The chemical bombings, part of the US-backed Saddam Hussein's campaign against the Kurdish people, began on March 16, 1988, and continued through the night.
On Sunday, ceremonies commemorated the dead and paid homage to the more than 200 survivors who suffer lingering effects from the poisons used in the bombings.
The Iraqi government of Prime Minister Nouri Kamal al-Maliki called for a moment of silence and a reading of a verse from holy Quran.
One survivor, Ismail Abdullah, 50, who helped bury the dead after the attacks, died on Saturday.
Luqman Muhammad, a spokesman for relatives of the Halabja victims, said Abdullah had died from health problems caused by the chemical bombings. "He needed treatment, but the necessary medicines were not available for him in the provincial hospitals," Muhammad said.
When the attacks began, many residents, believing that the bombs were conventional explosives, ran to their basements, but they could not escape the gas. Some victims died immediately, while others, vomiting and gasping for breath, died later, survivors said.
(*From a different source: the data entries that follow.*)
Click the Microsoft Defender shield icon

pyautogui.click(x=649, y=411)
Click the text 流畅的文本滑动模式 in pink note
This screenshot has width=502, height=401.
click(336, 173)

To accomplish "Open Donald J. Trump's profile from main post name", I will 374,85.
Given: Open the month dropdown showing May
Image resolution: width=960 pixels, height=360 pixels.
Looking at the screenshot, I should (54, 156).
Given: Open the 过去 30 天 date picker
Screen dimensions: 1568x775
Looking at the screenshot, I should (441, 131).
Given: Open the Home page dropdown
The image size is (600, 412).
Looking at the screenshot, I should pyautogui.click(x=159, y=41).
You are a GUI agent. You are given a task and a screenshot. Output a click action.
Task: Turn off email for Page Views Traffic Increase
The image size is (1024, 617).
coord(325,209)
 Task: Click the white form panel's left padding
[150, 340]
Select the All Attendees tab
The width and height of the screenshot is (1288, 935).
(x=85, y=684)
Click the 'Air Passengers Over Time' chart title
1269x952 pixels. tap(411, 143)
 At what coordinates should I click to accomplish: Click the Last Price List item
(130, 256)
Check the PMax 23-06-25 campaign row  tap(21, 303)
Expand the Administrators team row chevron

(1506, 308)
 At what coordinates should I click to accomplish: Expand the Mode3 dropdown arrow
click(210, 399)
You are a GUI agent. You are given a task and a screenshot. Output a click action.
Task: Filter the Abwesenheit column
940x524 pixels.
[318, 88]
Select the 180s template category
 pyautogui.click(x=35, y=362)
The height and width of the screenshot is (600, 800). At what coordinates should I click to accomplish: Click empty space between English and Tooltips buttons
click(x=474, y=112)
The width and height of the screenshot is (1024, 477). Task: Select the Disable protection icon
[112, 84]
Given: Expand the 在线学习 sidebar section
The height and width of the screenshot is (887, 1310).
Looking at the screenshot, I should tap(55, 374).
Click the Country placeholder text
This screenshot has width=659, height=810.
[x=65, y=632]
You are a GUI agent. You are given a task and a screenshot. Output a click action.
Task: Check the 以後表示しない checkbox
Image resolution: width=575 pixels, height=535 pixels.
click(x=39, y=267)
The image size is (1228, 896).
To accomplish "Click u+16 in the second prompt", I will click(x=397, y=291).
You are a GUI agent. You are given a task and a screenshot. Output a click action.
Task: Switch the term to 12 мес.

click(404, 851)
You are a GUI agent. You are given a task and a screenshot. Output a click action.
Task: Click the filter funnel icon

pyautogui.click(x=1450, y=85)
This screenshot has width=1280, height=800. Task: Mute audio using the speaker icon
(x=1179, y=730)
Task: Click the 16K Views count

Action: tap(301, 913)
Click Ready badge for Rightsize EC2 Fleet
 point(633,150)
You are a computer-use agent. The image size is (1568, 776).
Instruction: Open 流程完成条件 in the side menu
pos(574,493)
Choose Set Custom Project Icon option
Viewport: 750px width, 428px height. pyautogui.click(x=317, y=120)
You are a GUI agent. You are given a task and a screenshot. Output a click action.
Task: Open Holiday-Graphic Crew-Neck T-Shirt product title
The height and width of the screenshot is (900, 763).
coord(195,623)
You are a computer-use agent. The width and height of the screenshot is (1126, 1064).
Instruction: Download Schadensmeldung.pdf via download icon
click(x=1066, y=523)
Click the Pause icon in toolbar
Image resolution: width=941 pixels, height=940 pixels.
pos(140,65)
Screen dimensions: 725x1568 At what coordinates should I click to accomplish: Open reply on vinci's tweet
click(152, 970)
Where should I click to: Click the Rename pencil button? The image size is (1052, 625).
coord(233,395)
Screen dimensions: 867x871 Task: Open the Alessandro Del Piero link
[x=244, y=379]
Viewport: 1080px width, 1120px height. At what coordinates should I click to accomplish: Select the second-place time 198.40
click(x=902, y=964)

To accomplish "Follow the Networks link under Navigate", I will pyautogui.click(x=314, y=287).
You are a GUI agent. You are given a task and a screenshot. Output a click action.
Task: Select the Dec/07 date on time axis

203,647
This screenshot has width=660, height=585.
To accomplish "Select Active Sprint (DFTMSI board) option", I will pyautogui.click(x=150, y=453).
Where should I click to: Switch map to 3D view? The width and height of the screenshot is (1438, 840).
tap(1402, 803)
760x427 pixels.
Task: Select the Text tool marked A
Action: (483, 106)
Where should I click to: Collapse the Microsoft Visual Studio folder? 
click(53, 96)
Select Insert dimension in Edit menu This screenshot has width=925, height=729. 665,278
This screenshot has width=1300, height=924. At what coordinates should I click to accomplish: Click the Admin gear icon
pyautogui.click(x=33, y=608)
For several years after the attacks, Halabja, a village of unpaved streets and old stone buildings, was abandoned. Survivors suffered health problems, including sterility and breathing difficulties, and had children born with deformities.
Civil organizations in the Kurdish populated province of Iraq joined surviving relatives on Sunday in demanding the immediate execution of Ali Hassan al-Majid, known as Chemical Ali, who led the Anfal campaign that killed as many as 180,000 Kurdish citizens.
"We don't care if Chemical Ali will be executed in Halabja or somewhere else, all we want is his death," said Aras Abid, who said he had lost 24 relatives in the gas attacks.
Iraqi leaders have been wrangling over the fates of Mr. Majid and two other former military commanders, all of whom have been sentenced to death.
On Sunday, Rear Adm. Greg Smith, a spokesman for the American military in Iraq, said Mr. Majid remained in American custody because the Iraqi government had not formally requested that he be turned over to them.
Previous Stories:
The US Iraq Benchmark Assessment Report
(9/14/2007)
Ahmadi-Nejad meets Iraqi Kurdish official: groups should restore security, welfare
(5/7/2007)
US on the passage of Iraq's National Hydrocarbon Law
(3/6/2007)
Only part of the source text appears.